Re: [PATCH v2 2/2] RISC-V: KVM: add KVM_CAP_RISCV_MP_STATE_RESET

Anup Patel <anup@xxxxxxxxxxxxxx> · Fri, 9 May 2025 17:59:28 +0530

On Fri, May 9, 2025 at 5:49 PM Andrew Jones <ajones@xxxxxxxxxxxxxxxx> wrote:
>
> On Fri, May 09, 2025 at 05:33:49PM +0530, Anup Patel wrote:
> > On Fri, May 9, 2025 at 2:16 PM Radim Krčmář <rkrcmar@xxxxxxxxxxxxxxxx> wrote:
> > >
> > > 2025-05-09T12:25:24+05:30, Anup Patel <anup@xxxxxxxxxxxxxx>:
> > > > On Thu, May 8, 2025 at 8:01 PM Radim Krčmář <rkrcmar@xxxxxxxxxxxxxxxx> wrote:
> > > >>
> > > >> Add a toggleable VM capability to modify several reset related code
> > > >> paths.  The goals are to
> > > >>  1) Allow userspace to reset any VCPU.
> > > >>  2) Allow userspace to provide the initial VCPU state.
> > > >>
> > > >> (Right now, the boot VCPU isn't reset by KVM and KVM sets the state for
> > > >>  VCPUs brought up by sbi_hart_start while userspace for all others.)
> > > >>
> > > >> The goals are achieved with the following changes:
> > > >>  * Reset the VCPU when setting MP_STATE_INIT_RECEIVED through IOCTL.
> > > >
> > > > Rather than using separate MP_STATE_INIT_RECEIVED ioctl(), we can
> > > > define a capability which when set, the set_mpstate ioctl() will reset the
> > > > VCPU upon changing VCPU state from RUNNABLE to STOPPED state.
> > >
> > > Yeah, I started with that and then realized it has two drawbacks:
> > >
> > >  * It will require larger changes in userspaces, because for
> > >    example QEMU now first loads the initial state and then toggles the
> > >    mp_state, which would incorrectly reset the state.
> > >
> > >  * It will also require an extra IOCTL if a stopped VCPU should be
> > >    reset
> > >     1) STOPPED -> RUNNING (= reset)
> > >     2) RUNNING -> STOPPED (VCPU should be stopped)
> > >    or if the current state of a VCPU is not known.
> > >     1) ???     -> STOPPED
> > >     2) STOPPED -> RUNNING
> > >     3) RUNNING -> STOPPED
> > >
> > > I can do that for v3 if you think it's better.
> >
> > Okay, for now keep the MP_STATE_INIT_RECEIVED ioctl()
> >
> > >
> > > >>  * Preserve the userspace initialized VCPU state on sbi_hart_start.
> > > >>  * Return to userspace on sbi_hart_stop.
> > > >
> > > > There is no userspace involvement required when a Guest VCPU
> > > > stops itself using SBI HSM stop() call so STRONG NO to this change.
> > >
> > > Ok, I'll drop it from v3 -- it can be handled by future patches that
> > > trap SBI calls to userspace.
> > >
> > > The lack of userspace involvement is the issue.  KVM doesn't know what
> > > the initial state should be.
> >
> > The SBI HSM virtualization does not need any KVM userspace
> > involvement.
> >
> > When a VCPU stops itself using SBI HSM stop(), the Guest itself
> > provides the entry address and argument when starting the VCPU
> > using SBI HSM start() without any KVM userspace involvement.
> >
> > In fact, even at Guest boot time all non-boot VCPUs are brought-up
> > using SBI HSM start() by the boot VCPU where the Guest itself
> > provides entry address and argument without any KVM userspace
> > involvement.
>
> HSM only specifies the state of a few registers and the ISA only a few
> more. All other registers have IMPDEF reset values. Zeros, like KVM
> selects, are a good choice and the best default, but if the VMM disagrees,
> then it should be allowed to select what it likes, as the VMM/user is the
> policy maker and KVM is "just" the accelerator.

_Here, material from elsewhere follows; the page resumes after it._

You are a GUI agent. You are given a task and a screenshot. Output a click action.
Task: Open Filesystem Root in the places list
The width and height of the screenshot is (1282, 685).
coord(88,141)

Till now there are no such IMPDEF reset values expected. We will
cross that bridge when needed. Although, I doubt we will ever need it.

>
> >
> > >
> > > >>  * Don't make VCPU reset request on sbi_system_suspend.
> > > >
> > > > The entry state of initiating VCPU is already available on SBI system
> > > > suspend call. The initiating VCPU must be resetted and entry state of
> > > > initiating VCPU must be setup.
> > >
> > > Userspace would simply call the VCPU reset and set the complete state,
> > > because the userspace exit already provides all the sbi information.
> > >
> > > I'll drop this change.  It doesn't make much sense if we aren't fixing
> > > the sbi_hart_start reset.
> > >
> > > >> The patch is reusing MP_STATE_INIT_RECEIVED, because we didn't want to
> > > >> add a new IOCTL, sorry. :)
> > > >>
> > > >> Signed-off-by: Radim Krčmář <rkrcmar@xxxxxxxxxxxxxxxx>
> > > >> ---
> > > >> If you search for cap 7.42 in api.rst, you'll see that it has a wrong
> > > >> number, which is why we're 7.43, in case someone bothers to fix ARM.
> > > >>
> > > >> I was also strongly considering creating all VCPUs in RUNNABLE state --
> > > >> do you know of any similar quirks that aren't important, but could be
> > > >> fixed with the new userspace toggle?
> > > >
> > > > Upon creating a VM, only one VCPU should be RUNNABLE and all
> > > > other VCPUs must remain in OFF state. This is intentional because
> > > > imagine a large number of VCPUs entering Guest OS at the same
> > > > time. We have spent a lot of effort in the past to get away from this
> > > > situation even in the host boot flow. We can't expect user space to
> > > > correctly set the initial MP_STATE of all VCPUs. We can certainly
> > > > think of some mechanism using which user space can specify
> > > > which VCPU should be runnable upon VM creation.
> > >
> > > We already do have the mechanism -- the userspace will set MP_STATE of
> > > VCPU 0 to STOPPED and whatever VCPUs it wants as boot with to RUNNABLE
> > > before running all the VCPUs for the first time.
> >
> > Okay, nothing to be done on this front.
> >
> > >
> > > The userspace must correctly set the initial MP state anyway, because a
> > > resume will want a mp_state that a fresh boot.
> > >
> > > > The current approach is to do HSM state management in kernel
> > > > space itself and not rely on user space. Allowing userspace to
> > > > resetting any VCPU is fine but this should not affect the flow for
> > > > SBI HSM, SBI System Reset, and SBI System Suspend.
> > >
> > > Yes, that is the design I was trying to change.  I think userspace
> > > should have control over all aspects of the guest it executes in KVM.
> >
> > For SBI HSM, the kernel space should be the only entity managing.
>
> The VMM should always be the only manager. KVM can provide defaults in
> order to support simple VMMs that don't have opinions, but VMMs concerned
> with managing all state on behalf of their users' choices and to ensure
> successful migrations, will want to be involved.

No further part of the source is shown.